··· SELECTED TEXT ···

HEALTH: The importance of water

The right to water is a basic human right. “A person can survive only three to five days without water, in some cases people have survived for an average of one week,” says thewaterpage.com. “Once the body is deprived of fluids the cells and organs in the body begin to deteriorate. The presence of water in the body could mean the difference between life and death.”

Studies have shown that Filipinos consume about 310 to 507 million cubic meters of water each day. “A household of five needs at least 120 liters per days to meet basic needs – for drinking, food preparation, cooking and cleaning up, washing and personal hygiene, laundry, house cleaning,” wrote David Satterthwaite and Gordon McGranahan in their collaborative report published in the State of the World a few years back.

Life, as we know it, cannot exist without water. As Albert Szent-Gyorgyi, Hungarian biochemist and Nobel Prize winner for medicine, puts it: “Water is life’s mater and matrix, mother and medium. There is no life without water.”

··· DATA ···

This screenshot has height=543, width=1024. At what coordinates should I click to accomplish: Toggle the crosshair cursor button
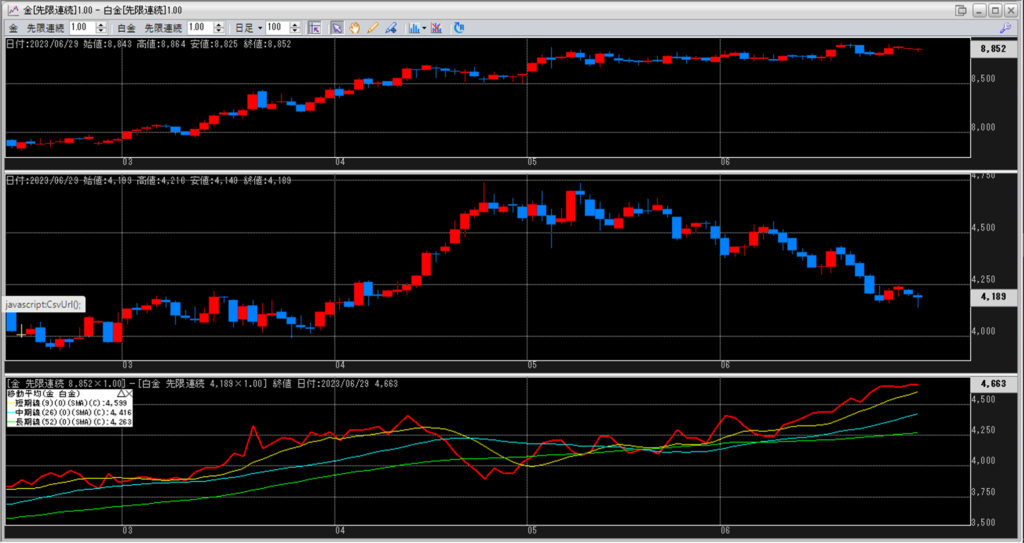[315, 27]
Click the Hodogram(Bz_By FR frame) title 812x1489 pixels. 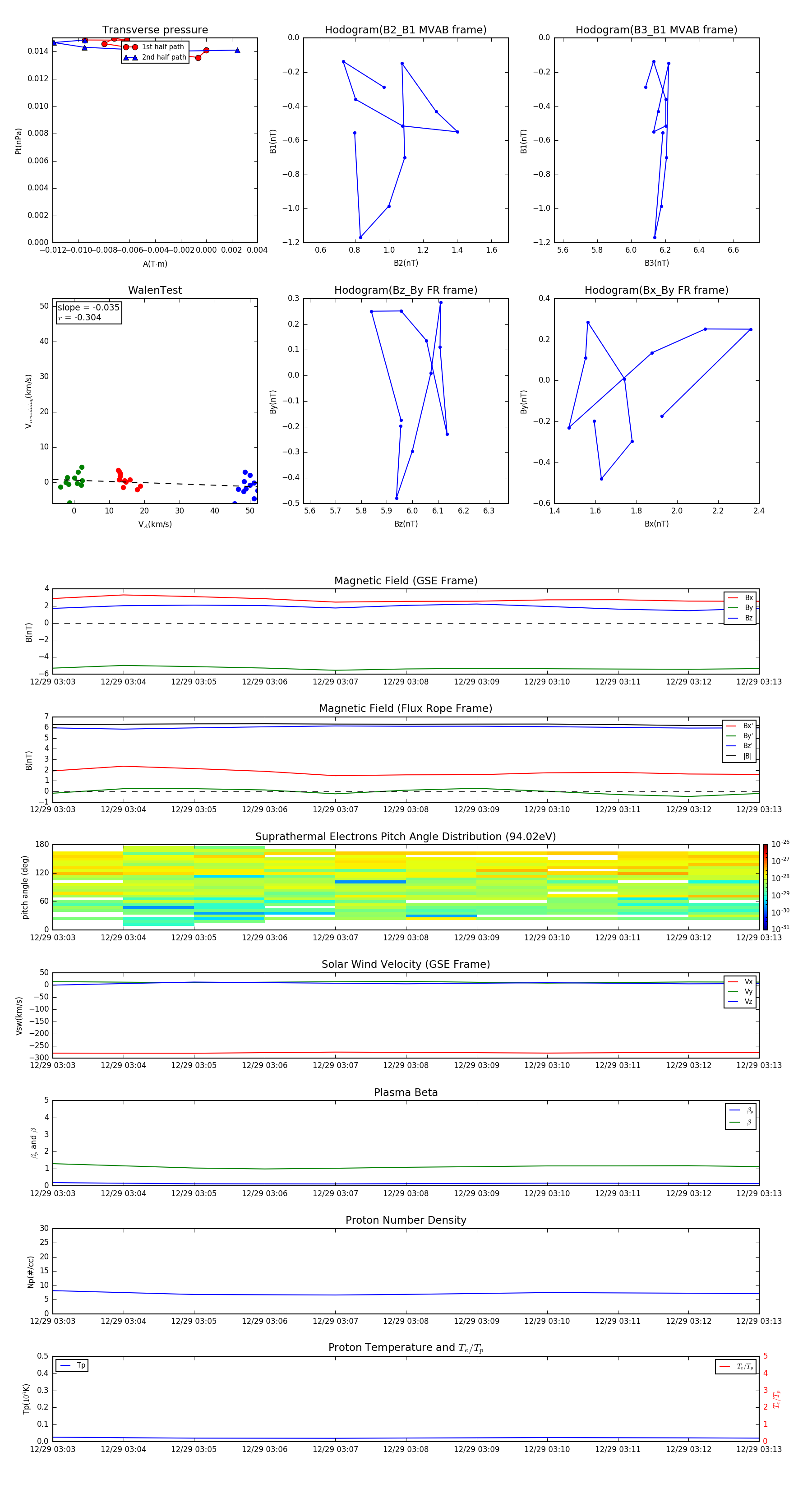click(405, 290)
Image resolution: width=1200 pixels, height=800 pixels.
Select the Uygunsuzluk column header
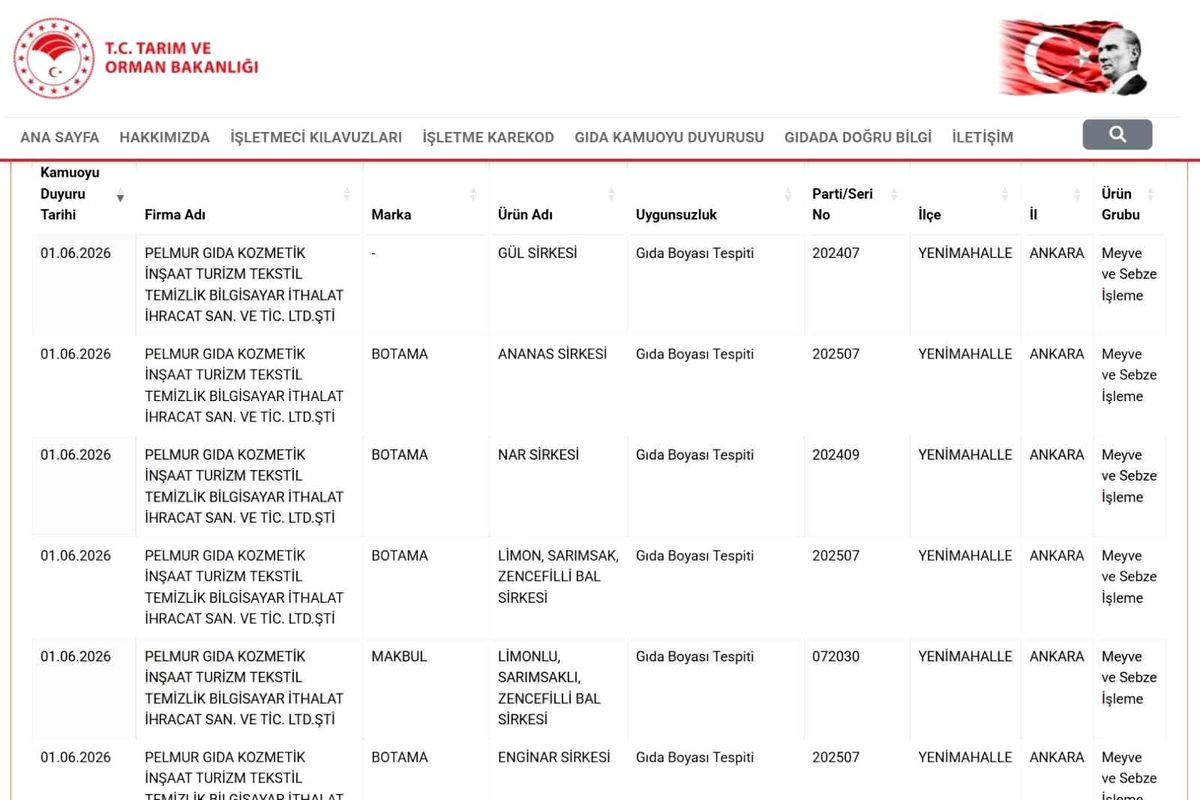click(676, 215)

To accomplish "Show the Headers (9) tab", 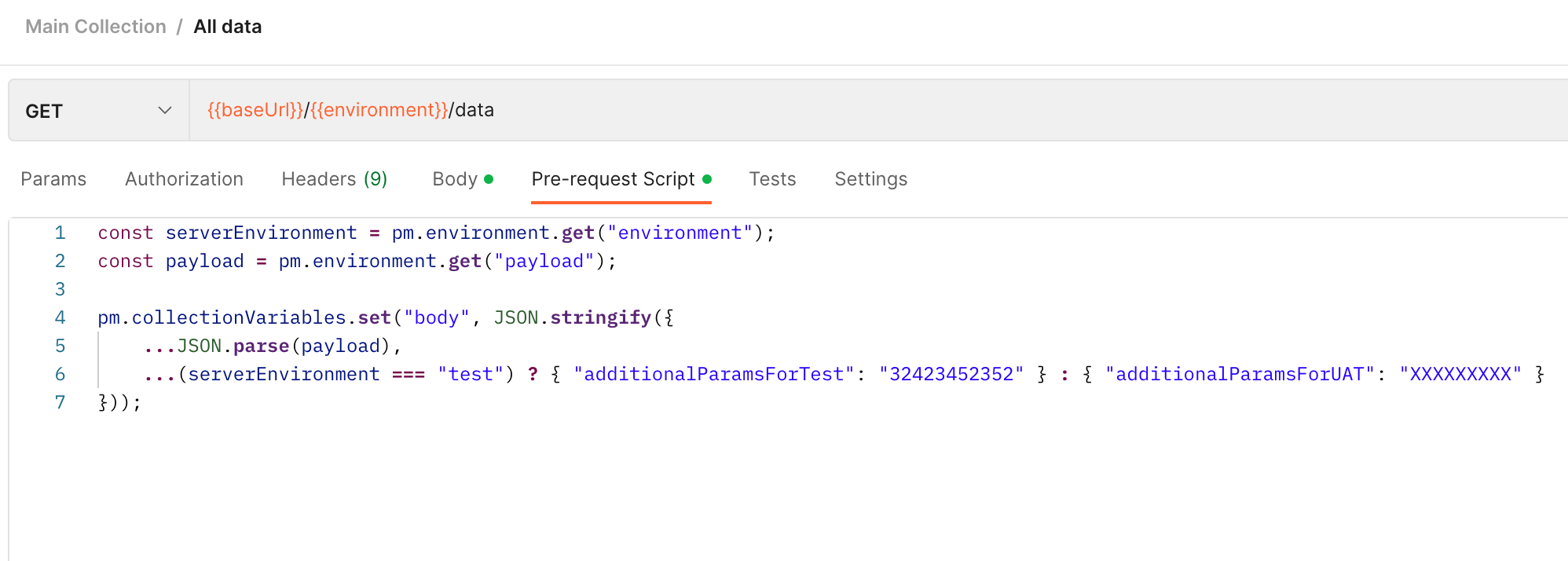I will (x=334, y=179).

···
··· DATA ···

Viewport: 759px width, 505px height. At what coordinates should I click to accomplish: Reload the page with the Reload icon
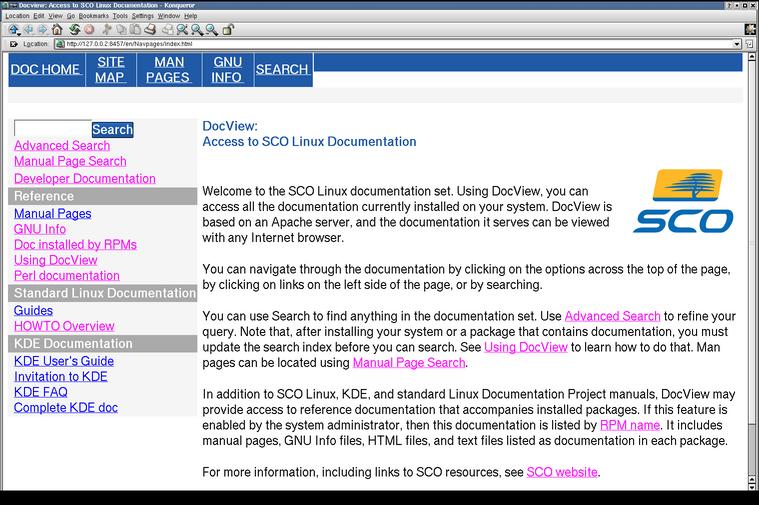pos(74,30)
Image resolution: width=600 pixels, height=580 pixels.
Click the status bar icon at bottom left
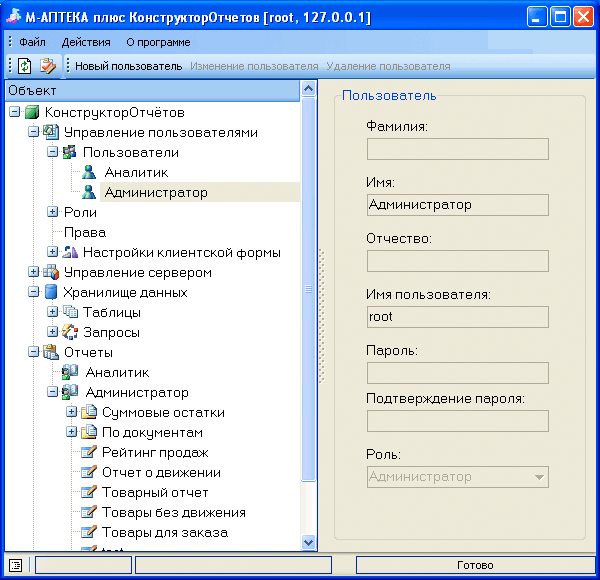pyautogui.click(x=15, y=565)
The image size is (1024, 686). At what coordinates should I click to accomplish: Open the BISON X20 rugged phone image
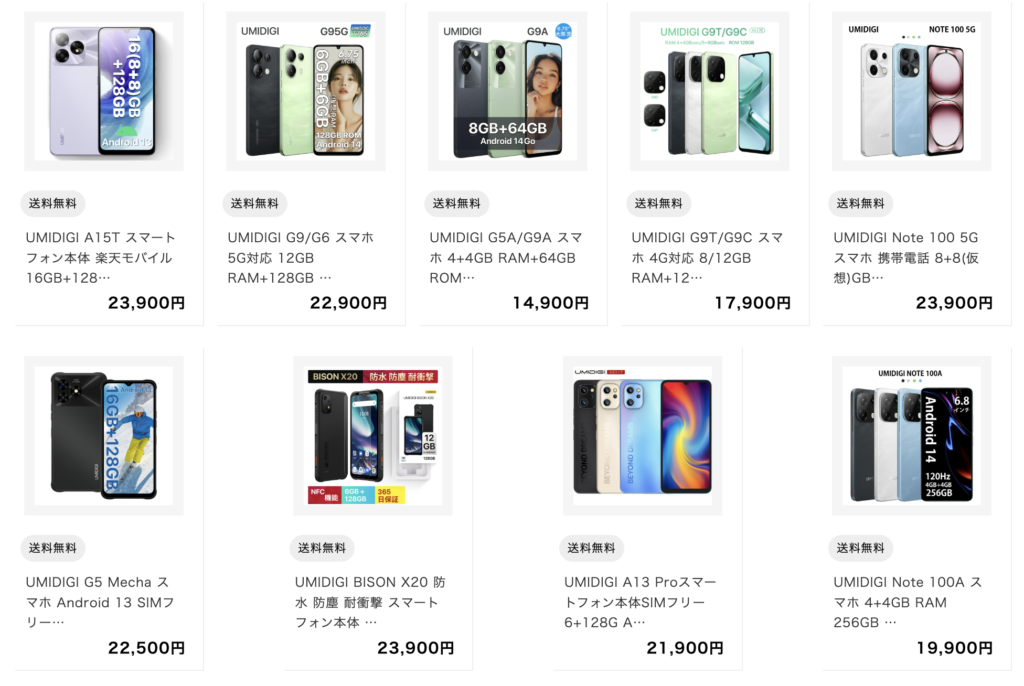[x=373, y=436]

···

▶ _REQUIRED ACTION 1_
Answer these questions using the text on the importance of water:
(a) According to thewaterpage.com, how many days can a person survive without water?
(b) At least how many liters per day does a household of five need to meet basic needs?
(c) What nationality is Albert Szent-Gyorgyi given as?
▶ _REQUIRED ACTION 2_
Carry on the text on the importance of water from its final sentence.
The listing has no connection to the text on the importance of water.

▶ _WRITTEN ANSWER 1_
(a) Three to five days
(b) 120 liters
(c) Hungarian

▶ _WRITTEN ANSWER 2_
That’s why when you are thirsty, drink water. “Getting enough water every day is important for your health,” the US Centers for Disease Control and Prevention (CDC) reminds. “Healthy people meet their fluid needs by drinking when thirsty and drinking with meals. Most of your fluid needs are met through the water and beverages you drink.”

There are other sources of water aside from the obvious glass of water. “You can also get this critical nutrient from food,” says the website, www.universalclass. com. “Vegetables like lettuce, cucumber, tomato, sugar snap peas, and celery have a very high-water content, which also makes them very low in calories but still high in nutrient value. Fruits like oranges, pineapples, strawberries, and others, also have high water content. Broth based soups, milk, and juices do contain a high percentage of water.”

But how much water should you drink? “Enough to pass two quarts of urine a day,” says Dr. Peter D. Fugelso, medical director of the Kidney Stone Department at St. Joseph’s Medical Center in California. “If you’ve been working out in the garden all day under the hot sun, that could mean you’ll need to drink two gallons,” he adds. “It’s the amount of urine that matters.”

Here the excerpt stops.